A Deep Dive into Machine Translation

Published:

Summary

Machine translation is the problem of, given an input sequence in a source language, outputting a translation in the target sentence. We implement our models on two sets of language translation: Vietnamese to English and Chinese to English.

Both sets of translations, Chinese to English and Vietnamese to English, were provided with a set of prepared corpora. The neural translation systems for the two language pairings we cover in this paper are:

  1. Recurrent neural network based encoderdecoder without attention (Vanilla Encoder Decoder)
  2. Recurrent neural network based encoder decoder with global attention
  3. Self-attention based encoder.

Ultimately, we were able to achieve a high BLEU (bilingual evaluation understudy) score of 1.8.

Report can be found here and relevant code can be found in this GitHub repo.

Data and Methods

We trained on 133,317 Vietnamese-English pairs and 213,376 Chinese-English pairs, using the pretokenized preprocessed sentences provided, 1,261 validation pairs for Chinese-English and 1,268 for Vietnamese-English, and tested on 1,397 pairs for Chinese-English and 1,553 pairs for Vietnamese-English. We trimmed, removed and made the input sentences lowercase for English, removing noisy words such as ”apos”. For Vietnamese, we did not remove accents. The vocabulary sizes are 42,153 words for Vietnamese, 66,576 for Chinese, 50,970 English words (with Chinese) and 41,272 words for English (with Vietnamese). Each source sentence-translation pair are clipped at a max length of 20 words per source and target, and padded via batching.

We look to optimize machine translation on the following types of neural models, first using recurrent neural network based encoder decoder without attention, followed by recurrent neural network based encoder decoder with attention, and self-attention based encoder.

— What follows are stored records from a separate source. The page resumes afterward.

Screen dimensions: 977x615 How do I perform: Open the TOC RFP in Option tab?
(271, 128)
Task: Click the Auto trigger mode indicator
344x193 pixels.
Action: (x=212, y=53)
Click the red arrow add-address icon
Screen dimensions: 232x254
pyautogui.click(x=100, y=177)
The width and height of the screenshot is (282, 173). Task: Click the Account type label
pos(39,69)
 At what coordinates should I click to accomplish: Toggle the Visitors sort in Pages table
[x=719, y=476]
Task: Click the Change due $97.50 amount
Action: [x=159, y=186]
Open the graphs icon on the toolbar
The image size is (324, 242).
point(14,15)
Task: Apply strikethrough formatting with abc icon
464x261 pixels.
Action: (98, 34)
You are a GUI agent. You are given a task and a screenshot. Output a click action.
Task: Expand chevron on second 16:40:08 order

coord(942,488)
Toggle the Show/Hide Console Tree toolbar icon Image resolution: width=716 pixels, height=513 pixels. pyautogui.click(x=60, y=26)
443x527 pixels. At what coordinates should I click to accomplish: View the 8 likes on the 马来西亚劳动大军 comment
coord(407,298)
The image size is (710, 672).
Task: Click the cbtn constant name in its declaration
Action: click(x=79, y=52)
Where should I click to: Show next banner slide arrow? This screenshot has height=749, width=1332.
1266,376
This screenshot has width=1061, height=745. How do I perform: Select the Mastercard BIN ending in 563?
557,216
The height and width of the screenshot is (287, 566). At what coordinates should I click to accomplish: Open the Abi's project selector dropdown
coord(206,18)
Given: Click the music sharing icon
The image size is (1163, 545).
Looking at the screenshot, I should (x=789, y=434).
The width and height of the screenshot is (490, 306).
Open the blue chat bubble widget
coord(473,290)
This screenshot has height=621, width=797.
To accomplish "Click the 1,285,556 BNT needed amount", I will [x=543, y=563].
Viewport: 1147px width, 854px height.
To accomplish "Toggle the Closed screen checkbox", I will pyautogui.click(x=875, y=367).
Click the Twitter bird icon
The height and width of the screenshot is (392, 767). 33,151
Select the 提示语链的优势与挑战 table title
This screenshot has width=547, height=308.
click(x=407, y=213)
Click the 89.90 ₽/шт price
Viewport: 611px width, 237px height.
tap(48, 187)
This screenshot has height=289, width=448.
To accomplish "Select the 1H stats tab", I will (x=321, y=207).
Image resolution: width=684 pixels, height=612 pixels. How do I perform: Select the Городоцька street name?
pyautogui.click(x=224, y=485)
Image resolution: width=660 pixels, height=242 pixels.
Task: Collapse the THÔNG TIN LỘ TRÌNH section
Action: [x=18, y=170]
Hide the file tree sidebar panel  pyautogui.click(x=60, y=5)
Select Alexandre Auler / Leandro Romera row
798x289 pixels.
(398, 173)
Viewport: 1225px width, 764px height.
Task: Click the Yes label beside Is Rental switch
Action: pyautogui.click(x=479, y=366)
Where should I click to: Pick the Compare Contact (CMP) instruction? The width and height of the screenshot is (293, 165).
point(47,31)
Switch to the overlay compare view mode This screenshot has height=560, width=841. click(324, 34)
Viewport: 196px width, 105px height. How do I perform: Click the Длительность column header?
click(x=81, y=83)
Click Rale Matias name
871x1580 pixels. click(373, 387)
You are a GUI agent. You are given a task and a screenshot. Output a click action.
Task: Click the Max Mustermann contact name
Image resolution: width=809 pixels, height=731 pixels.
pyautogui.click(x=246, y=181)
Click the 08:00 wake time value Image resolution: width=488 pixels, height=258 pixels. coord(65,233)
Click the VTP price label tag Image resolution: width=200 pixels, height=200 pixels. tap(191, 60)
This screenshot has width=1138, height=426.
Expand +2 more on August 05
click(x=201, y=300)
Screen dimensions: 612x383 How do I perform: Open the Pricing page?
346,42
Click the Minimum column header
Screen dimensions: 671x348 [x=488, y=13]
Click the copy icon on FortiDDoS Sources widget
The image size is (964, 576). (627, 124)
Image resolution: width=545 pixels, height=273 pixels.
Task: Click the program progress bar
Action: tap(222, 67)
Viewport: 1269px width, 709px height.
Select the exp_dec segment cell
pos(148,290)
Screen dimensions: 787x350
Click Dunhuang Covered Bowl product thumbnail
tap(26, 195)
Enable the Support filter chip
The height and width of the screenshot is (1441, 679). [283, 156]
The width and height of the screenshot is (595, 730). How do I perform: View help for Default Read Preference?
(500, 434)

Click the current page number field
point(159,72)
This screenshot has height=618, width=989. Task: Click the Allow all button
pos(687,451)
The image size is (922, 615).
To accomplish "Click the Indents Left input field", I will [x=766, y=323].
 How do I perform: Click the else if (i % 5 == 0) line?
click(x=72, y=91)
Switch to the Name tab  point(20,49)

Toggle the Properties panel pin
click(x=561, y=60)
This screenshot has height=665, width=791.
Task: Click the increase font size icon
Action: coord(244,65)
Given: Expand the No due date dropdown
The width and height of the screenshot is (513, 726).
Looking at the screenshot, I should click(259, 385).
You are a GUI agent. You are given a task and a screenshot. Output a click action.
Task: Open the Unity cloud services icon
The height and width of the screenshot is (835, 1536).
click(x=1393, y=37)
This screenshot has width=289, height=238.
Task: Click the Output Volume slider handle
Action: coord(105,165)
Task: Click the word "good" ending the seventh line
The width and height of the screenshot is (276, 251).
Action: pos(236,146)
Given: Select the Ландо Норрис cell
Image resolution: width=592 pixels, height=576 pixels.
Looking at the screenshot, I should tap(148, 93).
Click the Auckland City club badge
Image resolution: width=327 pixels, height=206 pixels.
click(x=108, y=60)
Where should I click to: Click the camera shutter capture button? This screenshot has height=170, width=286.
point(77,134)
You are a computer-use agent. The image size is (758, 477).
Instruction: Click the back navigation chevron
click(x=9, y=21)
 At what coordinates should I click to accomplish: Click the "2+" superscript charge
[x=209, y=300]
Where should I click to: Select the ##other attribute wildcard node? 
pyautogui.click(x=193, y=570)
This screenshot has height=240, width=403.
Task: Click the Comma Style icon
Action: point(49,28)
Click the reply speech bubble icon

For our experiments, we used a hidden size of 256, running for 4 epochs, calculating validation score with every batch iteration. We used the AdaDelta optimizer. We use beam search with K = 5 (exclusive, without including 1-4), and also set the maximum generation length to be equal to the length of the input sentence. We also experimented with learning rates from 3e-4 to 1, with surprising results, shown in our ablation study of the attention decoder. As clarification, we only preformed the high learning rate on the Luong attention decoder model, not the self-attention encoder model. All other models had a learning rate of 0.01.

We used negative loss likelihood for our train loss, only accounting for the loss with respect to nonPAD tokens in our reference sentence in the batching process. For all our models, we trimmed the length of sentences to be 30, and used sacrebleu’s raw corpus bleu function to calculate the validation and test accuracy. BLEU calculates the geometric mean of the precision of the predicted and reference sentences.

For the Vietnamese to English translation, we were able to achieve a BLEU score was 1.6 and 1.2 for Chinese to English translation with the Luong Attention Encoder model and a learning rate of 1.0.